DeSilva et al., studied a dataset of 985 fossil and modern human crania. Applying a change-point analysis, according to their results, they found human brains increased in size 2.1 million years ago and 1.5 million years ago during the Pleistocene; but, decreased around 3,000 years ago.

Three-thousand-years-ago also happens to be the beginning of technical advancements, agriculture and complex society for Homo sapiens, leading the research team to turn to ants as a model for group-level cognition and division of labor.

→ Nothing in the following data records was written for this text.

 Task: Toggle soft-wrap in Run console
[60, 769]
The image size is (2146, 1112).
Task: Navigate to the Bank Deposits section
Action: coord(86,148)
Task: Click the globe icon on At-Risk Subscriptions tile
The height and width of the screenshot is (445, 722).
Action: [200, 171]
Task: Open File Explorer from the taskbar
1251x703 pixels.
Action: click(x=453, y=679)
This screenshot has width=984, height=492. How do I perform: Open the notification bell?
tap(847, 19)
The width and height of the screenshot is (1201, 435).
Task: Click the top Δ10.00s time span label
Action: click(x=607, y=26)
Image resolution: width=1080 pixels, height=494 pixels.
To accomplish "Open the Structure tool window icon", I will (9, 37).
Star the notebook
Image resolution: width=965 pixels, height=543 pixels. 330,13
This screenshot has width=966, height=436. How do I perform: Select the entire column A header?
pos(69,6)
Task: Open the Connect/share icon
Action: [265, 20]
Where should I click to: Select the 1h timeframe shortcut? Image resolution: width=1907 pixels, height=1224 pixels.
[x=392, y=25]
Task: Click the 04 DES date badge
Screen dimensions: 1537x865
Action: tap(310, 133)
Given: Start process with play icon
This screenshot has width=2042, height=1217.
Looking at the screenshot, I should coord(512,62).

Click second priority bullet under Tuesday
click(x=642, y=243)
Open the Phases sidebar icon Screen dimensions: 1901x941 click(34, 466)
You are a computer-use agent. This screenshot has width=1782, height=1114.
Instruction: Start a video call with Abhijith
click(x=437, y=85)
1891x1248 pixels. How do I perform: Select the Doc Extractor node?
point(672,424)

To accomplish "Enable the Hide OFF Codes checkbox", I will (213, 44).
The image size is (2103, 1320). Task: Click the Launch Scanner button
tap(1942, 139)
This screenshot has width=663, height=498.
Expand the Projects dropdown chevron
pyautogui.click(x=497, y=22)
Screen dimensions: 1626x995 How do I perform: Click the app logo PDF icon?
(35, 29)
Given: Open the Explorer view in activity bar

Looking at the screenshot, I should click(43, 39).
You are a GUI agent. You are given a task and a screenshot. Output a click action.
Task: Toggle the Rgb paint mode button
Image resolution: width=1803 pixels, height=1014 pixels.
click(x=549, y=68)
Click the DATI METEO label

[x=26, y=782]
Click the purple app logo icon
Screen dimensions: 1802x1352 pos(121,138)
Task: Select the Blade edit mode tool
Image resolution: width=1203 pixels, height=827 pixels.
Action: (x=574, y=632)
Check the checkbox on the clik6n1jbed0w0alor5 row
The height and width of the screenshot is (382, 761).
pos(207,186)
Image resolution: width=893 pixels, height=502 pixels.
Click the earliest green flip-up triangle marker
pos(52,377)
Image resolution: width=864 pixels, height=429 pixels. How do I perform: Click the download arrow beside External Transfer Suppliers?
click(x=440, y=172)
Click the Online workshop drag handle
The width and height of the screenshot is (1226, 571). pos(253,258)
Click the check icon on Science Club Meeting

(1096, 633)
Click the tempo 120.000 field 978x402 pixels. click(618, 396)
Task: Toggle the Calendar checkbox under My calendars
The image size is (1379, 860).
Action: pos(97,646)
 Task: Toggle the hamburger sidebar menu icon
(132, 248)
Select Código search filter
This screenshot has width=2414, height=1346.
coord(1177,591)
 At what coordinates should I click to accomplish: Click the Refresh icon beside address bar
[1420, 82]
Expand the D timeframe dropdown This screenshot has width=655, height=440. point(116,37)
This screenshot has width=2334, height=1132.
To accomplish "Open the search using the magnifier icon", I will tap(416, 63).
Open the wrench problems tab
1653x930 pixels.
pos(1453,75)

Studying computational models and patterns of worker ant brain size, structure and energy use, the team observed that group-level cognition and division of labor could allow for adaptive brain size variation. In practice, this means that within a social group where knowledge is shared or individuals are specialists at certain tasks, brains may adapt to become more efficient, such as decreasing in size.

This find led the researchers to hypothesize that the suspected decrease in human brain size was due to “increased reliance on collective intelligence—the idea that a group of people is smarter than the smartest person in the group.”

The 2022 article

However, Villmoare and Grabowsk question DeSilva et al.’s dataset in multiple ways. First, as explained in their opinion paper published in Frontiers in Ecology and Evolution, they challenge if the dataset is appropriate to even test the hypothesis that brain size reduced due to technological changes.

Since the rise of agriculture and complex societies occurred at different times around the globe, Villmoare and Grabowsk argue there should be variation in timing of skull changes seen in different populations. However, DeSilva’s dataset sampled only 23 crania from the timeframe critical to the brain shrinkage hypothesis and lumped together specimens from various locations, including England, China, Mali and Algeria.

Additionally, the UNLV team says the dataset is heavily skewed age-wise. Of the 985 total specimens in the dataset, 578 specimens are from just two sources—the Morton Collection in Philadelphia and Peter Brown's Analysis of Australian and Asian recent modern humans. However, both these sources are from the last 100 years—which means more than half of the skulls examined in the initial study represent only the last 100 years of a 9.8-million-year span of time.

Given that timeframe, Villmoare and Grabowsk amended the analysis to only modern humans, focusing only on the last 300,000 years. However, they found even that data was skewed as 60% of the data fall within the last 10% of the modern human timeline. Thus, they created a subset of the data focusing on the most well-populated interval—the last 30,000 years.

“We suggest that, given the data available from DeSilva et al., this consolidated and narrowed data set is needed to produce an accurate test of the hypothesis of a shift in mean brain size in modern humans in the pre- and post-agricultural period,” write Villmoare and Grabowsk in their article.

Even so, using two different methods for identifying changepoints in the data, the UNLV team found no significant changepoint at or near 3,000 years ago.

“Overall, our conclusion is that, given a dataset more appropriate to the research question, human brain size has been remarkably stable over the last 300 ka. Thus, hypotheses of recent change are not supported by the evidence,” write Villmoare and Grabowsk.